Además, ese error resulta de una incomprensión radical: la estructura binaria forma parte del sistema de procesamiento de información de las computadoras, no tiene nada que ver con las producciones discursivas ni con la realidad social, las cuales no operan a partir de sistemas binarios. En todo caso, lo que subyace a su método es un dualismo extremo y dogmático que piensa que toda la realidad social e histórica está constituida por oposiciones duales. En el trasfondo, tenemos una versión moderna del antiguo pensamiento dualista.

Mito y símbolo operan en función de analogías (Beuchot, 2015) o, como propone Durand (1971; 1993), de homologías diferenciales, un modo totalmente distinto al de la lógica binaria de los sistemas informáticos digitales. “Reducido de esta manera el mito a un juego estructural –dirá Durand–, uno se da cuenta de que la combinatoria estructural, que en primera instancia parecía tan complicada, es muy simple, en definitiva, de una simplicidad casi algebraica […] se convierte en un ‘simple instrumento lógico’” (1971: 65).

☆ ☆ ☆ ☆

* _REQUISITOS DEL EJERCICIO_: Copia el fragmento sobre la lógica binaria desde "Además, ese error" hasta "antiguo pensamiento dualista.", sustituyendo "dualismo" por "binarismo".

* _FILAS GUARDADAS_:
☆ ☆ ☆ ☆

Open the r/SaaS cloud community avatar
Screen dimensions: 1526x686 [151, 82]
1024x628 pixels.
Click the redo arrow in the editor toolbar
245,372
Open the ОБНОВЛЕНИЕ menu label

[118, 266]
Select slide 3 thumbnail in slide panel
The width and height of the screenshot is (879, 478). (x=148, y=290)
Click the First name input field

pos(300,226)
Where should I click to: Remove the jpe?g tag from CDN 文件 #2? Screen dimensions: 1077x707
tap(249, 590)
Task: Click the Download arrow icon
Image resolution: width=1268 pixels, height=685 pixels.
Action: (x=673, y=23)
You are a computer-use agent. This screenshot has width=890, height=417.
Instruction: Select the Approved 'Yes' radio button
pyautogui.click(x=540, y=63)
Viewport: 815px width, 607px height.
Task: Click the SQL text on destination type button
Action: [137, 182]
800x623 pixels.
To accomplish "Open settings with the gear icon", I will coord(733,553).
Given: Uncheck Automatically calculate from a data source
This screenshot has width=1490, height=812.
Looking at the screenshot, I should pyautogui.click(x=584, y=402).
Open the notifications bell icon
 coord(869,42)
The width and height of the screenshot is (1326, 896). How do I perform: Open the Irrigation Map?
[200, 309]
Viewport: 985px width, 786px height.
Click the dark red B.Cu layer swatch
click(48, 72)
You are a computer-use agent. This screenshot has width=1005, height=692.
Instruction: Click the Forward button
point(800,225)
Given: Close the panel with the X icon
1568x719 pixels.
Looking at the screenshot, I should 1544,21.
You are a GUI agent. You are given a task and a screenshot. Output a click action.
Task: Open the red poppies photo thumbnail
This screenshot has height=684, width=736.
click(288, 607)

☆ ☆ ☆ ☆

* _SOLUCIÓN COMPLETA_:
Además, ese error resulta de una incomprensión radical: la estructura binaria forma parte del sistema de procesamiento de información de las computadoras, no tiene nada que ver con las producciones discursivas ni con la realidad social, las cuales no operan a partir de sistemas binarios. En todo caso, lo que subyace a su método es un binarismo extremo y dogmático que piensa que toda la realidad social e histórica está constituida por oposiciones duales. En el trasfondo, tenemos una versión moderna del antiguo pensamiento dualista.